Objective: To evaluate ChatGPT's performance in brain glioma adjuvant therapy decision-making.
Methods: We randomly selected 10 patients with brain gliomas discussed at our institution's central nervous system tumour board (CNS TB). Patients' clinical status, surgical outcome, textual imaging information and immuno-pathology results were provided to ChatGPT V.3.5 and seven CNS tumour experts. The chatbot was asked to give the adjuvant treatment choice, and the regimen while considering the patient's functional status. The experts rated the artificial intelligence-based recommendations from 0 (complete disagreement) to 10 (complete agreement). An intraclass correlation coefficient agreement (ICC) was used to measure the inter-rater agreement.
Results: Eight patients (80%) met the criteria for glioblastoma and two (20%) were low-grade gliomas. The experts rated the quality of ChatGPT recommendations as poor for diagnosis (median 3, IQR 1-7.8, ICC 0.9, 95% CI 0.7 to 1.0), good for treatment recommendation (7, IQR 6-8, ICC 0.8, 95% CI 0.4 to 0.9), good for therapy regimen (7, IQR 4-8, ICC 0.8, 95% CI 0.5 to 0.9), moderate for functional status consideration (6, IQR 1-7, ICC 0.7, 95% CI 0.3 to 0.9) and moderate for overall agreement with the recommendations (5, IQR 3-7, ICC 0.7, 95% CI 0.3 to 0.9). No differences were observed between the glioblastomas and low-grade glioma ratings.

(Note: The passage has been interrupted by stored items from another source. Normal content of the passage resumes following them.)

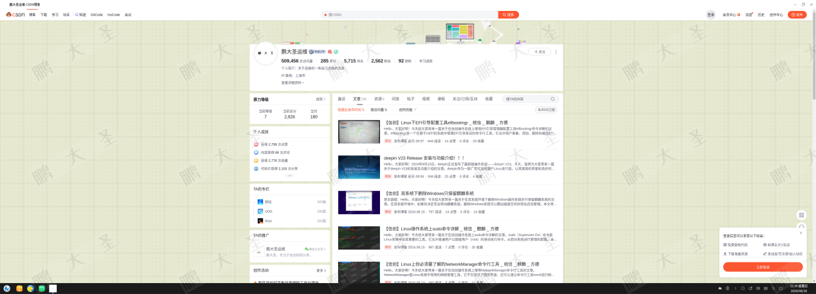The height and width of the screenshot is (294, 816).
Task: Open the linux column icon
Action: point(260,221)
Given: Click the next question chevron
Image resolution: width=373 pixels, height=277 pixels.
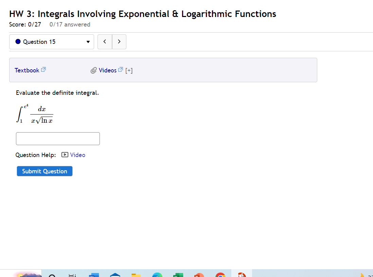Looking at the screenshot, I should click(119, 41).
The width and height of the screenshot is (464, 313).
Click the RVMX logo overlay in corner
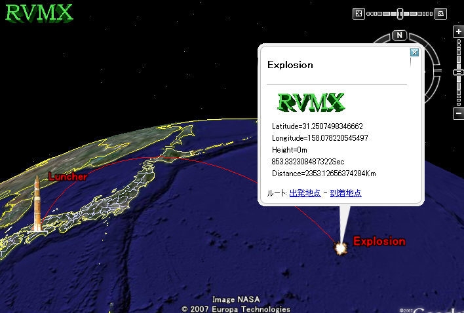pos(39,12)
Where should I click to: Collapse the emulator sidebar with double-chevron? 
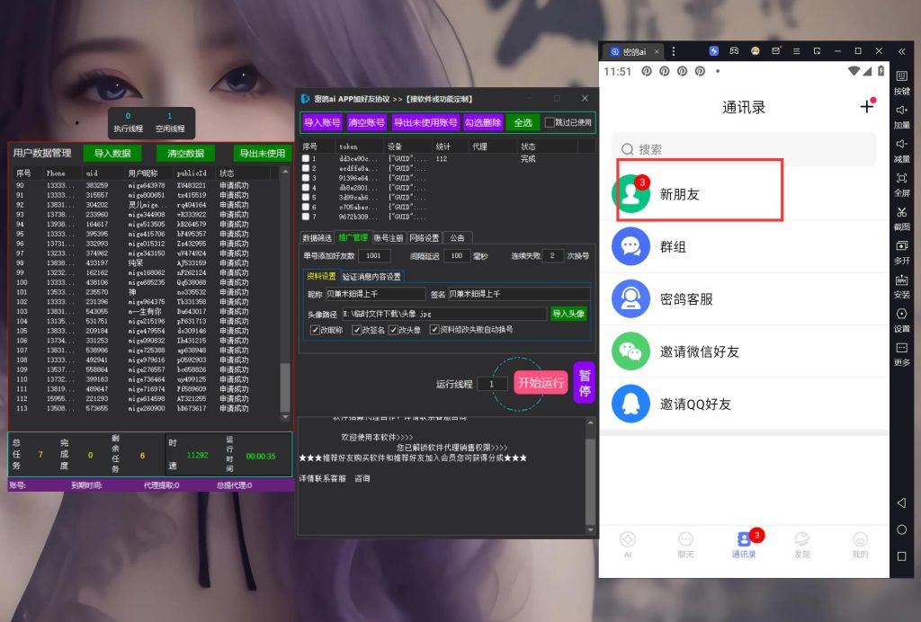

Conclusions: ChatGPT performed poorly in classifying glioma types but was good for adjuvant treatment recommendations as evaluated by CNS TB experts. Even though the ChatGPT lacks the precision to replace expert opinion, it may serve as a promising supplemental tool within a human-in-the-loop approach.
Keywords: Artificial intelligence; Data Management; Deep Learning; Information Management.